Was I not excited, then, to receive an advance of One Beat in the mail? Actually, I was very eager to receive it and to really hear Sleater-Kinney not skim over their music, but try to get inside it, to feel it. And besides, my mind's a lot more open to new music than it used to be. I was finally going to uncover what all this ruckus was about (I know, I know, eight years later).
So, as soon as I ripped it out of its package, I slapped that baby on. And man oh man, did it hit me hard. So intensely emotional, it rumbled right under my skin and disintegrated all my previous misconceptions. The singing of Corin Tucker and Carrie Brownstein no longer made me squirm or scrunch my face up in annoyance, but traveled from my ears to my heart, shaking my insides along the way. The guitars spiraled, crunched, danced and talked to each other. The big bad drums of Janet Weiss heard what the guitars were talking about and knew precisely how to mix in thump, slap, boom. I listened. I really listened. I heard love for art, love for expression, and an amazing chemistry that only comes from such love. And, God, they really meant it, they really felt it. Otherwise they'd never be able to communicate it to me like they do, to millions like they will.

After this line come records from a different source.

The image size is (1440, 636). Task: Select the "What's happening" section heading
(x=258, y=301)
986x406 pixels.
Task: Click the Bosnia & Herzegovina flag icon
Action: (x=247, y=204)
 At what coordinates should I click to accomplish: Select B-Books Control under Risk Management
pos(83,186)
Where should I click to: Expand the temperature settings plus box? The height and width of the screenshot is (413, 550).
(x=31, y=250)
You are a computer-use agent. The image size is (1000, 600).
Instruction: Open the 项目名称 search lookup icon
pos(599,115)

I don't think it's the band that changed so much; it's the way I now hear them. The talent, the skill and most important the passion in Sleater-Kinney's music became evident, rising out of the unfriendly noise I had previously only heard and subsequently dismissed. "Is this really happening?" I'd ask myself while listening to One Beat. "Am I actually liking Sleater-Kinney?!" Yes, I really like this band. I might even love them, but hey, hey, hey, hold up that's not a word to be thrown around lightly, so I'll have to get back to you on that one.
Sleater-Kinney aren't just musicians they're thinkers, poets and intellectuals. Their words are as potent as their sounds. Every song on One Beat expresses a critical belief or tells an important story. Wrapping your head around the thoughts and feelings inside you, then pulling them out and shaping them into an understandable form for the rest of the world to grasp, is no easy feat. Sleater-Kinney's music would be powerless without their keen ability to express what's happening inside of them.

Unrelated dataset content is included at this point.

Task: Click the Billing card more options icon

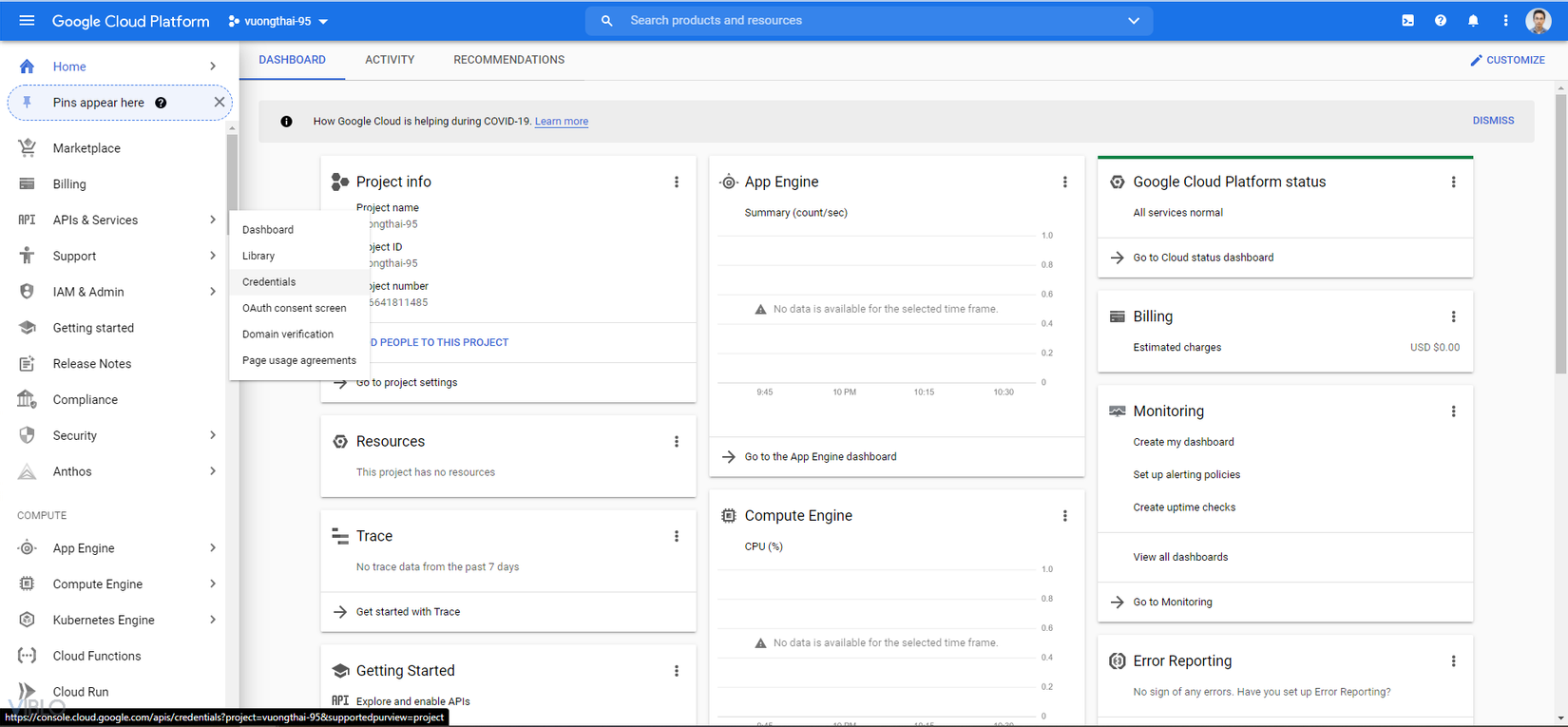Action: click(1453, 316)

Listening to One Beat is like looking through an old shoebox that stores a thousand memories good and bad. All these emotions begin finding their way out of the deep, dark regions of your mind, creeping up on you, captivating you. In one minute, happiness fills your body with warmth as you recall a close friend; in the next, shivers run the length of your spine over something lost. You could be smiling and sad, laughing and crying; the line between the two becomes practically nonexistent, the different feelings become one and the same. The box, the album, holds and conjures different emotions of frustration and anger, love and joy, hope and faith, but in the end it's a single, overriding feeling that outweighs all else, that spreads goose bumps all over. Like the shoebox, One Beat is held together not by disparate feelings but the act of feeling consciously feeling. And hoping that the act of feeling means a world truly exists outside the box, a world that might be as close, as connected, as the contents of the box.
From the urgent cries for mind-opening evolution on the title track, the shock and sorrow expressed on the Sept. 11-inspired "Far Away," and the booty-shaking politics and feverish punk of "Combat Rock" and "Hollywood Ending," all of One Beat is strung loosely together by a common plea: for awareness, for understanding, and, most of all, for holding onto hope.
I never used to like Sleater-Kinney, but it only took One Beat to give me a dramatic change of heart.